Top

Shakti, spices and sexuality

Katharina Kakar explores gender issues through works made of spices, condoms, wax, ash...

Katharina Kakar explores gender issues through works made of spices, condoms, wax, ash...

Pepper and chillies, cloves and coconuts, wax and ash, perfume and paint — German artist Katharina Kakar redefines and transforms these spices and attempts at exploring their intrinsic nature and cultural significance at an ongoing exhibition titled Crossing the Lakshmana Rekha: Shakti, Sensuality, Sexuality. The artist employs these everyday items to address awareness against grave gender issues of rape, female foeticide, domestic abuse and sexuality through her artworks. “These spices are symbols of feminine power,” she says.

Chillies make for a very powerful and communicative tool in a work titled Desire — a wall hanging made of chillies, copper, horsehair, cloves and acrylic paint. Explaining her choice of ingredients, Katharina asserts, “Red chillies are a potent metaphor for inner heat, desire and passion and is symbolic of female fertility, sexuality as well as rage and makes for an ideal tool to express my thoughts.”

Talking about some of her most cherished works, she says, “December 26, 2012 is a floor installation of wooden items made from a traditional metal workshop and copper rod. This work refers to the December 16 Delhi rape case that triggered protests across the continent and led to a heightened awareness of gender issues in India.”

Her environment gives her ideas for her artworks and constantly inspires her. She explains, “At times, I walk on the beach, and thought processes start, at times I read or see something that inspires me and gives me ideas. I usually note down those ideas and it can take a year or longer, till they find their way into my art. I am constantly inspired by my environment and things around me. Since my environment shapes me as much as I shape it, I am interested in the intrinsic nature of materials around me, I like to play and find ways of transforming objects into something else, playing with the meanings attached to certain materials. It stimulates my curiosity.
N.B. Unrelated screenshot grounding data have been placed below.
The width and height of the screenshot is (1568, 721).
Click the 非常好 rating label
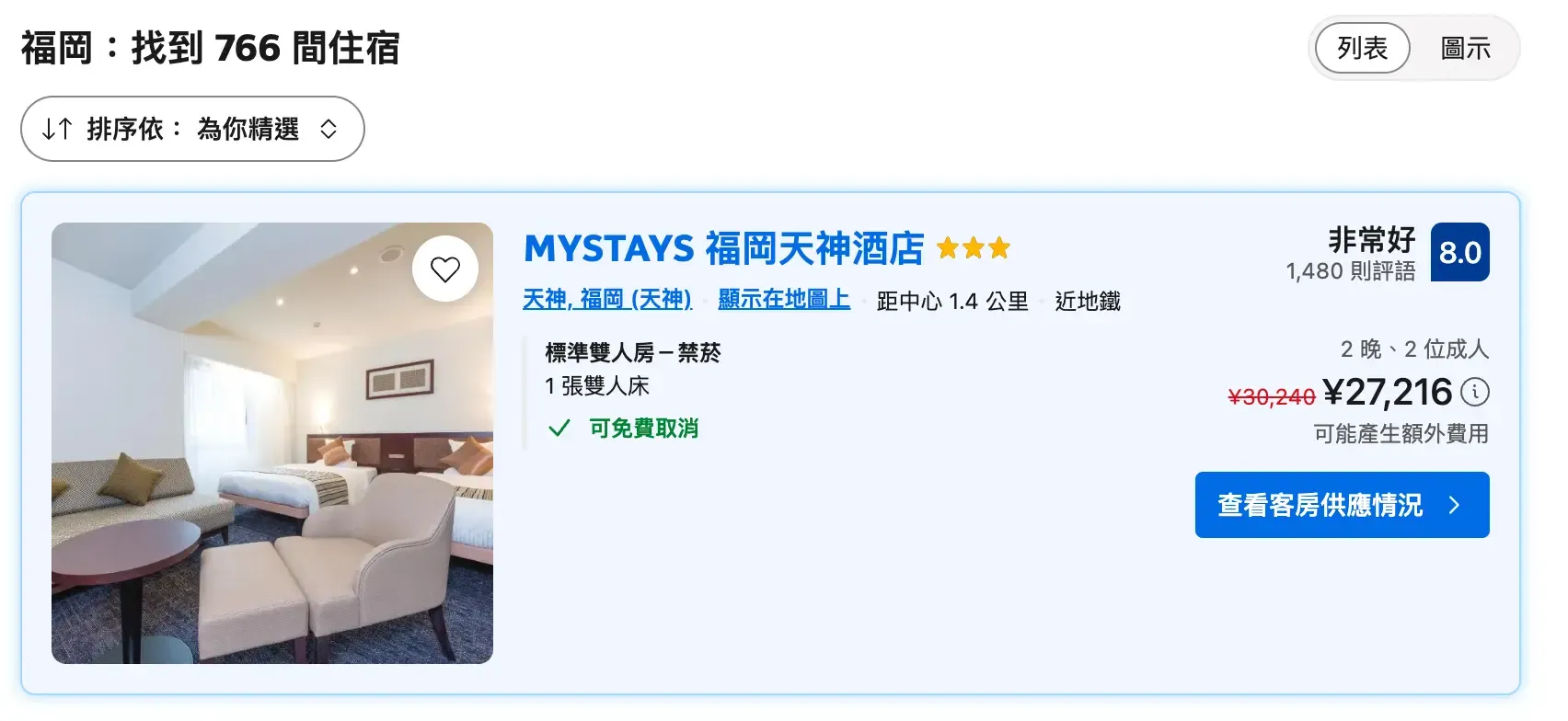(x=1372, y=240)
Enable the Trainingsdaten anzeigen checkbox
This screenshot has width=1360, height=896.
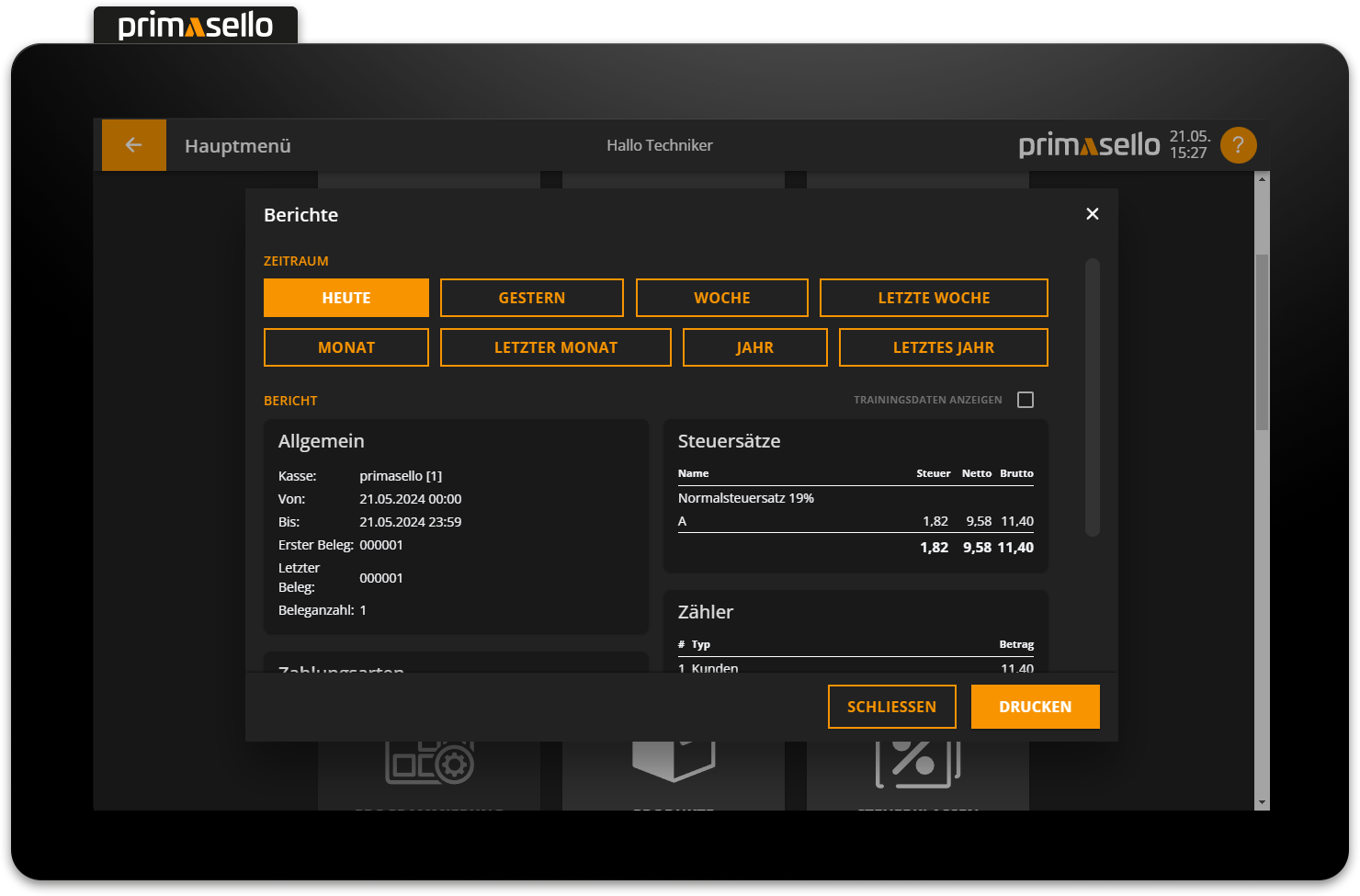tap(1026, 400)
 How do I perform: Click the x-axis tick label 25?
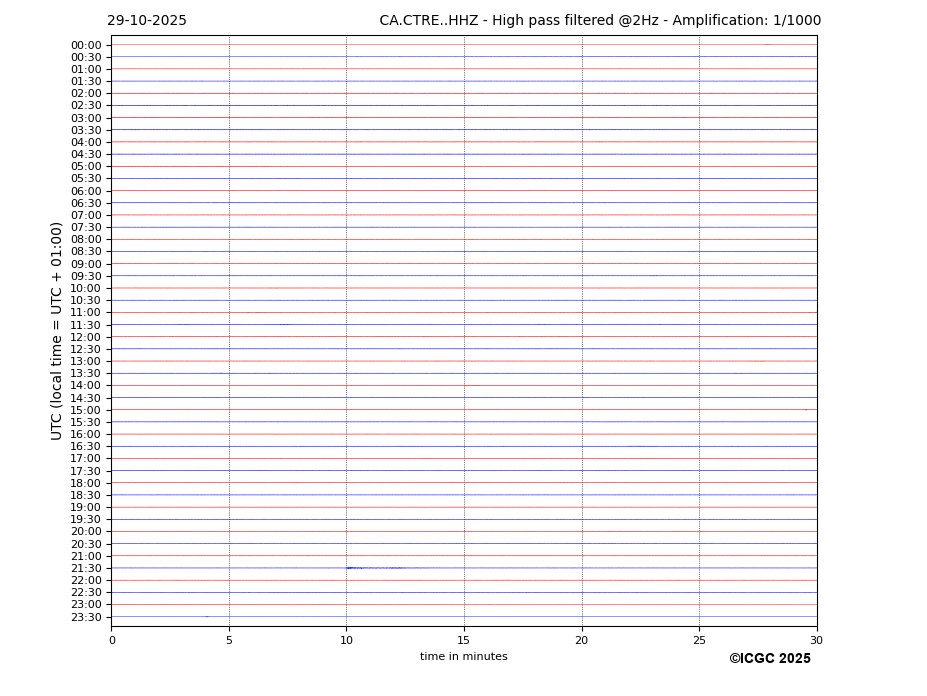pyautogui.click(x=699, y=640)
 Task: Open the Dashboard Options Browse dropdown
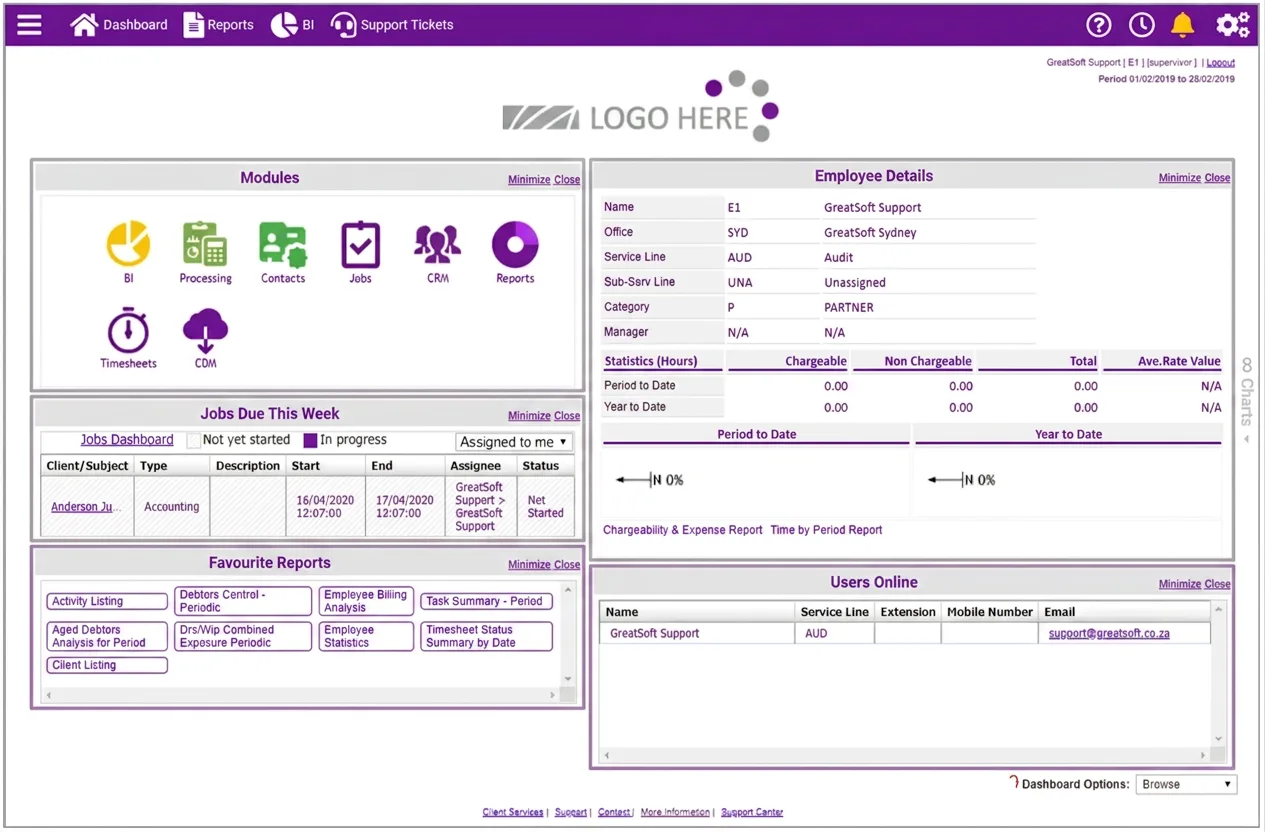pyautogui.click(x=1186, y=784)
I also draw, which is my evening meditation.” Katharina was born in Europe but chose to settle in Goa in 2003 with her husband, veteran psychoanalyst Sudhir Kakar.

She calls herself a “cultural bridge builder” as living in Germany and India has given her an outsider and insider’s view of both cultures. “My husband loves my work and is very supportive,” she says.

As art history and psychoanalysis are interdisciplinary subjects that rely on imagery for their very existence, does that lead to interesting dinner table conversations at home She quips, “Oh yes! Since I come from a different background, having studied anthropology and comparative religion, we always have debates about issues that matter to us. Visual arts, dreaming, transforming one’s imagination in new bodies of art is another cross-pollination where psychoanalytic thinking is a means that flows into my conceptional work.”

For Katharina, ‘design’ focuses more on decoration, while ‘art’, the way she relates to it, pushes boundaries and demands debate. “Art, unlike design, has been and always will be an advance guard. It often mirrors processes that are taking place in a given time and space,” she says.

Artists who inspire her are too many to name, she says, adding, “However, a few artists whose work encouraged me to start exploring visual arts as a medium of tackling my own inner landscape include Richard Serra’s ‘participatory’ approach; Marina Abramovic’s confronting and drawing the visitor into the artist’s issues of trust, endurance, catharsis and departure; William Kentridge’s ambiguous storytelling and uncertain endings; Christian Boltanski’s raw exposure of loss. There are, of course, also a range of contemporary Indian artists, whose works engage me, such as Anish Kapoor, Anindita Dutta or Riyas Komu’s body of work.”